City plays catch-up

Russell Anglin

Tucumcari city officials are playing catch-up with technology and grant funding to better balance the books.

City Finance Director Dennis Dysart gave a monthly financial report at Thursday’s city commission meeting and said he has been working with Triadic, the company that provides the financial software used for city records, to bring the city’s program up to speed with current needs. “Deposits are a big area that we’ve had problems with. We’re still having problems. Disconnect notices are another area,” Dysart said. “Fixed assets is an area that hasn’t been working well enough to provide proper government statements. In fact, last year in the audit we received a qualified opinion from our external auditors. We received the qualified opinion because of the fixed assets.”

The “qualified opinion” is an accounting term referring to incomplete or incorrect documentation. This year, Dysart said the independent auditors have hinted at giving the city an unqualified opinion, meaning financial records and legal requirements have been properly maintained.

Dysart said that uncollected water fees have totaled about $650,000 in lost revenue for the city over 20 years, including $191,000 in unpaid charges incurred between 2005 and 2009. He said the city is going to use collection agencies to make an effort to recover some of those revenues and that, with the help of revamped software, city government will be more proactive in collecting and preventing those losses in the future.

“We’re in the process now, which is pretty extensive, of identifying who’s on the system with deposits, which ones have moved out, which ones are no longer there, which ones are new so we can get those added. We will get all the deposits on the system and be able to maintain a ledger and reconciliation associated with those,” Dysart said.

These items have been maintained in the past by a manual process. The city’s Triadic software now allows officials to generate automated disconnect notices for water meters.

“We’ve been disconnecting an average of about 85-100 people per month that aren’t making their payments and are carrying arrears. That’s basically been automated now so that we can press the button and kick out red tags (disconnect notices) automatically from the computer,” Dysart said. “As a result, we’ve been able to identify a lot of illegal usage and have been able to lock or quickly pull the meters to shut it off.”

City Manager Bobbye Rose said that residents who move from one home to another in Tucumcari will now have to pay outstanding water charges before they can receive service in their new homes. “We’re going to go back five years, but right now if somebody comes in and owes us a bill, we’re not turning that water on until that bill has been caught up. We collected almost $1,000 this morning,” Rose said Monday.
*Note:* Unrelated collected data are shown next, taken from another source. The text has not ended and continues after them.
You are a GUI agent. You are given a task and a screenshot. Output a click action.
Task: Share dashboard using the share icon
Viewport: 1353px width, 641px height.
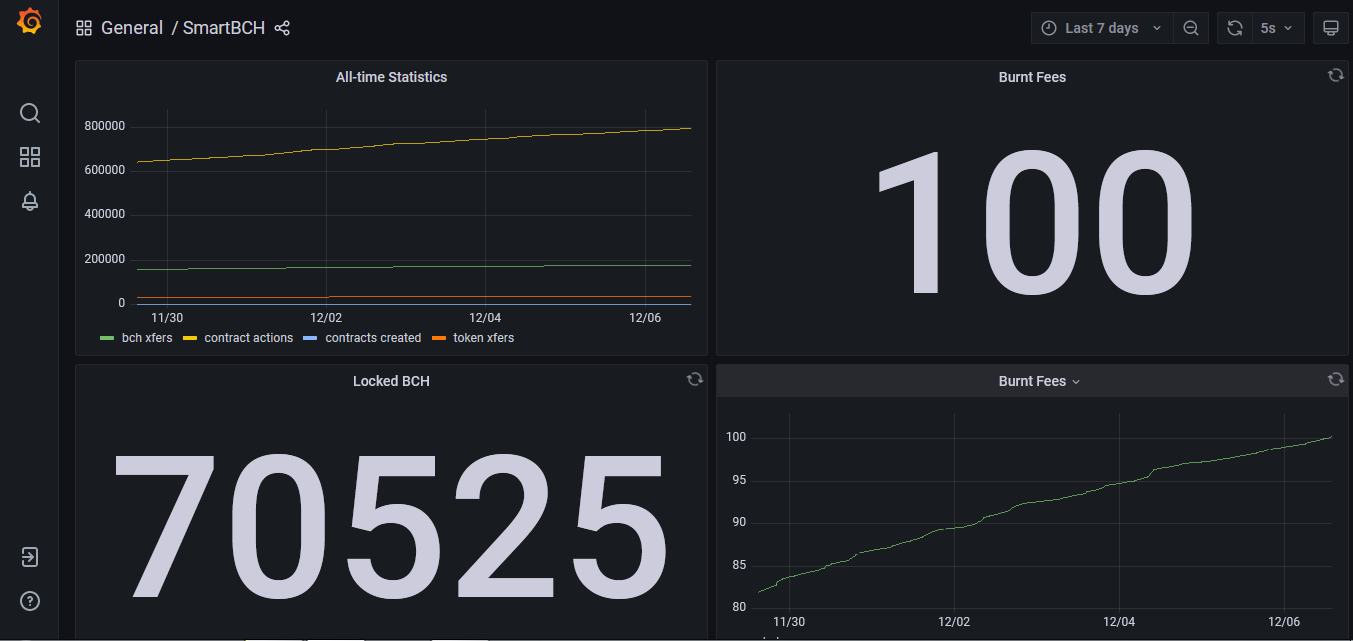[282, 28]
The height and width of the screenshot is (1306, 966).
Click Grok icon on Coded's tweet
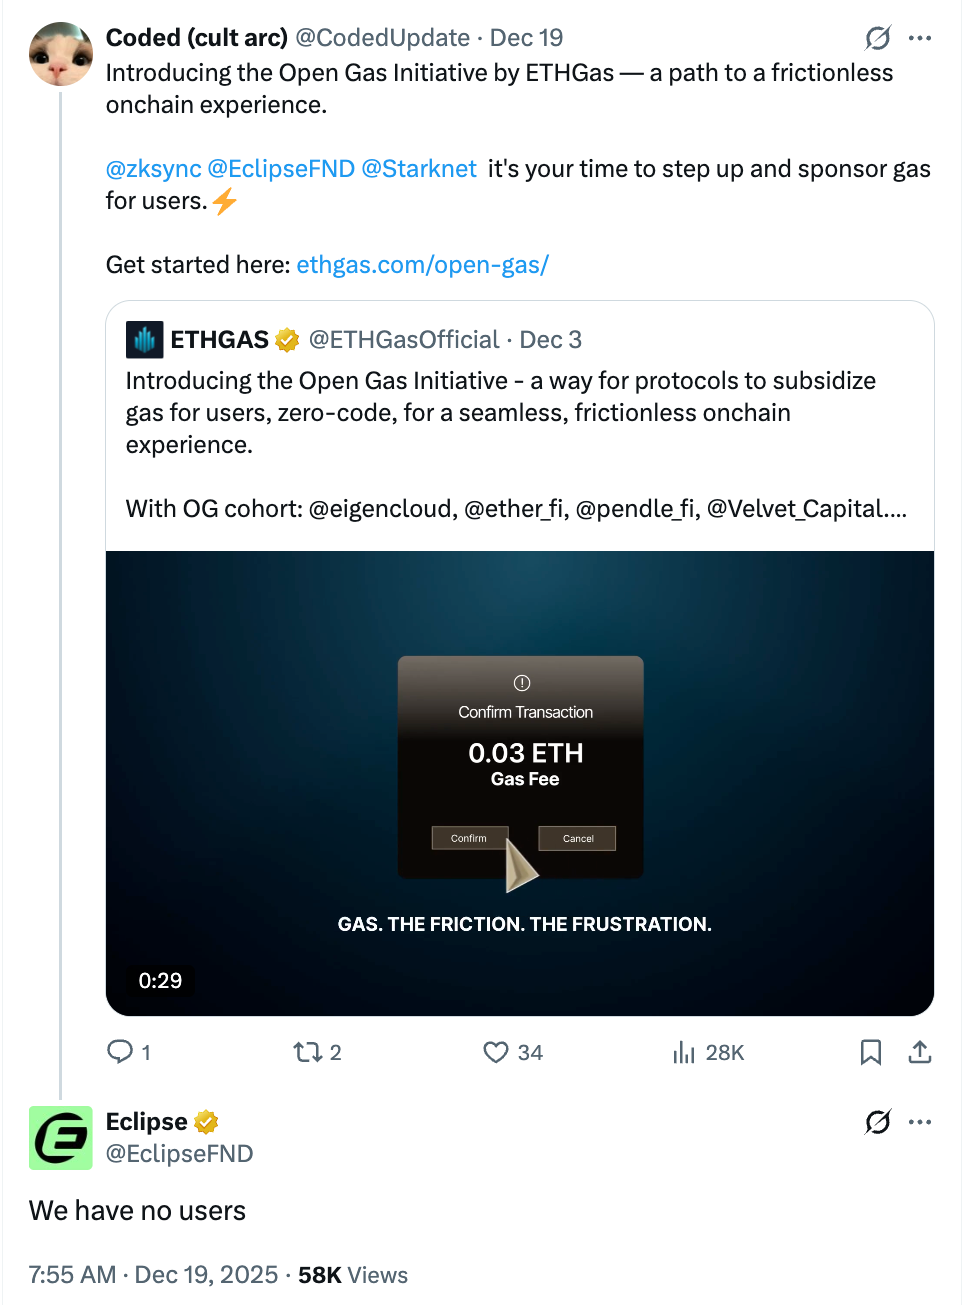[878, 38]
Dysart said the city received about $20 million in state and federal funding this year. The waste water treatment plant is receiving $10 million, the new landfill claimed $1 million, street renovation projects cost $4 million and the MainStreet downtown revitalization project is receiving $4 million. Dysart said the city is currently carrying a cash annual deficit of around $3 million, and that the city currently has $1.2 million remaining in the bank.

Rose explained how the deficit came about.

“We have so much grant expenditures coming in right now that we have to expend the money, then we have to get a copy of the check that we sent to the contractor that’s already been processed … send a copy of it to get re-reimbursed. So we’ve got money going out and it’s taking time to get that money put back in. As a result we’re having a cash flow problem,” Rose said.

Rose said the tight cash situation in Tucumcari will force city officials to make tough funding choices.

“If you count your asset management plan, about how you’re going to replace the water tank in five years and those type of things, we don’t have that money set aside. We’re working on an asset management plan now and it should be ready by April 1, so we’ll kind of know where we’re standing as far as long-term and start setting that money aside,” Rose said. “We’ve made just about all the cuts we can make without cutting services.”

The city commission will meet for a work session Thursday at 9 a.m. The meeting is open to the public.